I just switched to 50lb braid on 2 of my setups. All are baitcasters and I cant say anything bad about them at all. I use one of them for flipping jigs and the other for plastics. The feel on braided line is amazing. I absolutely love it


----------



## rbthntr (Apr 8, 2008)

I use fireline on all my spinning set ups it a lil expensive but I have no complaints


----------



## young-gun21 (Mar 14, 2006)

Sufix 832. I have 1 spinning reel with 20# and 1 with 10#...good stuff. I don't personally like Fireline compared to Sufix or Power Pro. The Sufix 832 is a sinking braid which also helps a little if you fish weightless baits like senkos, etc.

_Sent from my HTC Evo_


----------



## Smitty82 (Mar 13, 2011)

Cant go wrong with power pro or fireline. I would use 20lb or less. I think 20lb is the same dia. as 8lb mono.


----------



## Bad Bub (Jan 17, 2006)

I've been using fireline for about 10 years and do like it alot. The one major drawback it has is it has a bit of a break-in period before it will consistently lay on the spool evenly. I spooled one reel up with the suffix 832 this year and so far i like it as well. No break-in period on that stuff.

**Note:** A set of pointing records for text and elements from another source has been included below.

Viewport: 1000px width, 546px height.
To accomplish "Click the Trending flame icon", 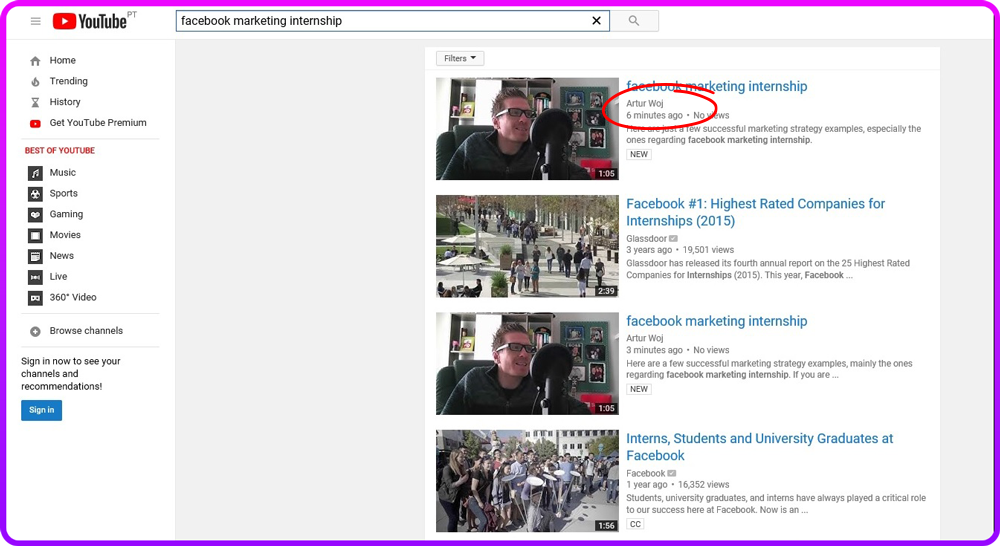I will [x=36, y=82].
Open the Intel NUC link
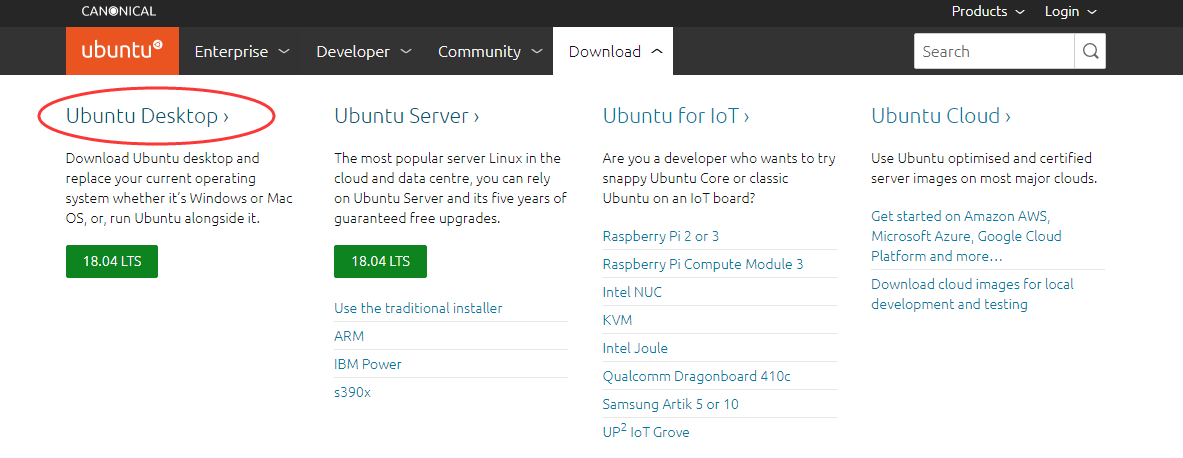The width and height of the screenshot is (1183, 458). [x=632, y=292]
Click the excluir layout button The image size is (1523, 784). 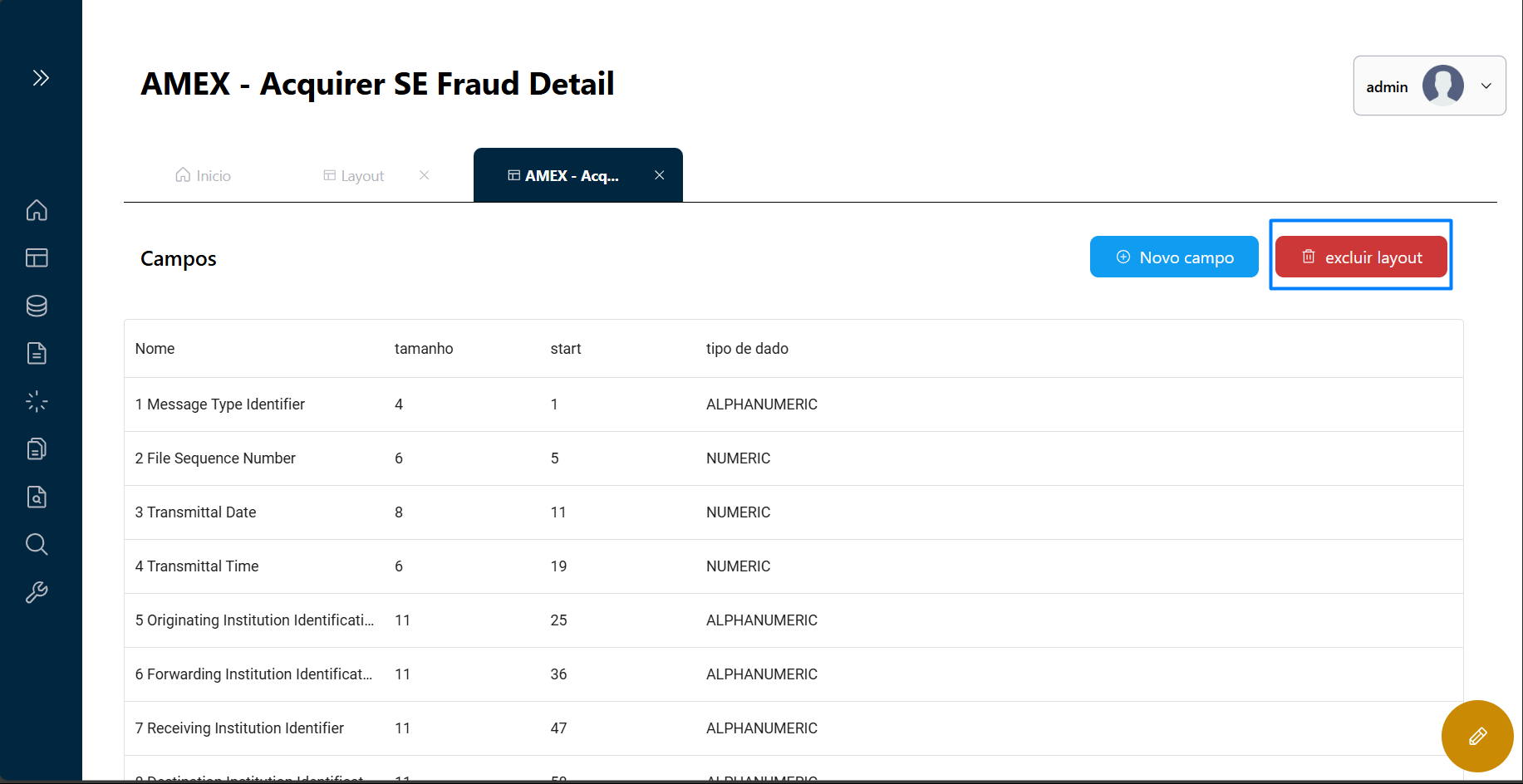tap(1360, 257)
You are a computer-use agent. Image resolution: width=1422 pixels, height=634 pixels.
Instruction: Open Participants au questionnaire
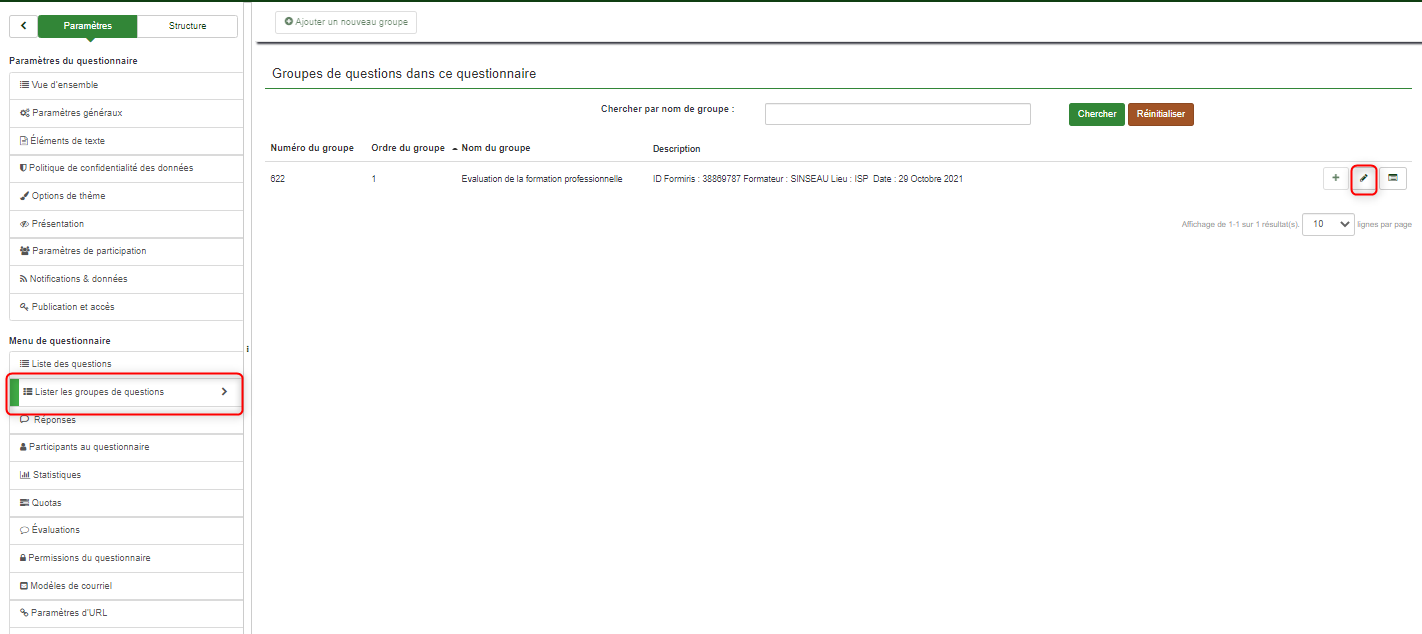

_OutdoorHub Mobile, the information engine of the outdoors_


----------



## Rybo (Jul 23, 2009)

Smitty82 said:


> Cant go wrong with power pro or fireline. I would use 20lb or less. I think 20lb is the same dia. as 8lb mono.


I agree with Smitty, 20-30lb. This will enable you to pull in virtually ALL wood that you accidentily snag. I switched to braid out of necessity: I needed to learn how to fish, not how to tie over and over.

I liked Suffix. Very limp. A simple trilene knot enabled me to pull in all kinds of ridiculous stuff I got snagged on.


----------



## spfldbassguy (Mar 23, 2009)

On my spinning gear I don't go with anything heavier than 10#(2# dia). Never had any problems with that kind of line and my brand of choice is Power Pro. I've had bass wrapped up in lily pads,branches,stumps,and have never had one break me off. I absolutely love braid and don't mind the extra cost because that's a minor detail compared to the positives it brings me. I've used Fireline as well and like it too but I like the PP a bit better.


----------



## Tokugawa (Apr 29, 2008)

For spinning reels, I'd stay with a smaller diameter like spfld. You can overpower a rod with braid that is too stout...then the rod fails prematurely.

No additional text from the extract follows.